• **Dataset rows**:
□ □ □ □ □ □ □

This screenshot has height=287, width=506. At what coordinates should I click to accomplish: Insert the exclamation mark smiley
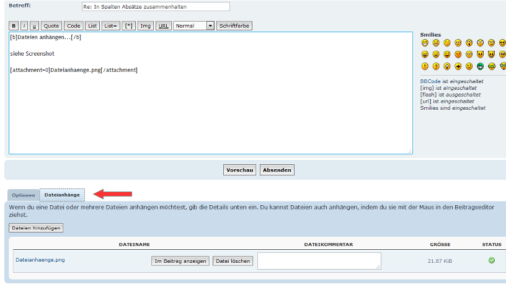425,66
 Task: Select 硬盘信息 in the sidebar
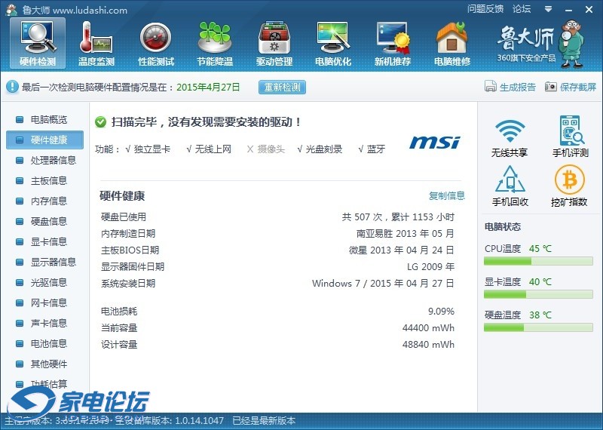pos(48,221)
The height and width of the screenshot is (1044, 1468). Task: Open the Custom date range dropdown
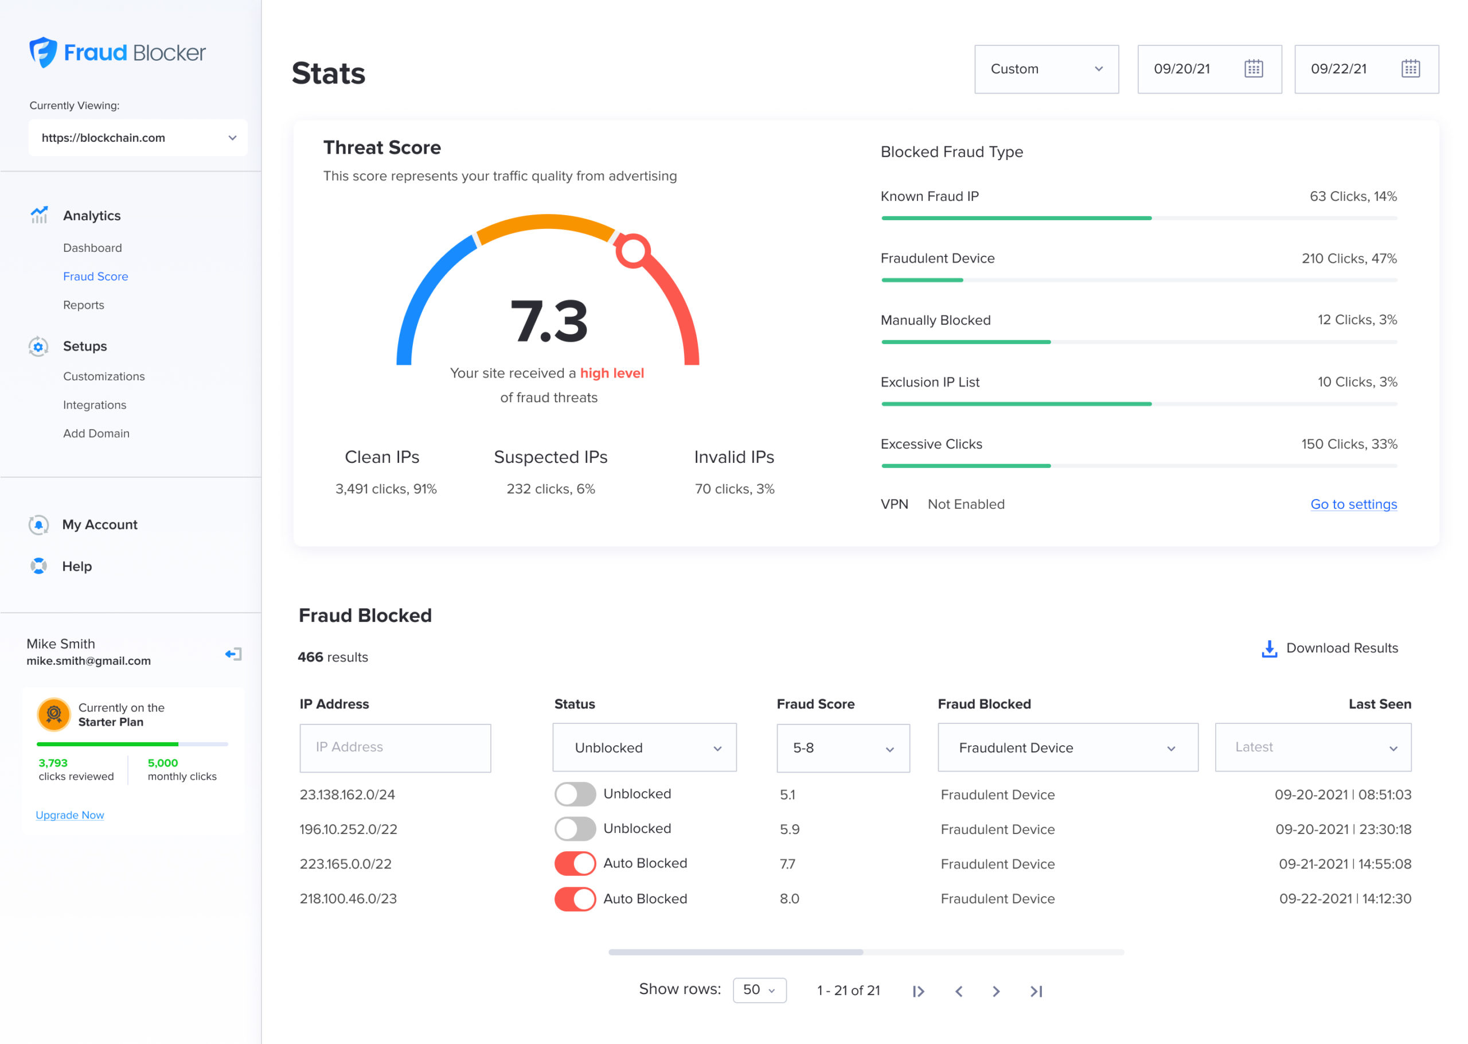coord(1046,69)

□ □ □ □ □ □ □

• **What is asked**: Reproduce the material from the line containing "The height and" through the end of the material, both ends included, shifting every coordinate in the answers by adding 115 to each number. Leave the pictures out.

• **Response below**:
The height and width of the screenshot is (1044, 1468). Task: Open the Custom date range dropdown
coord(1161,184)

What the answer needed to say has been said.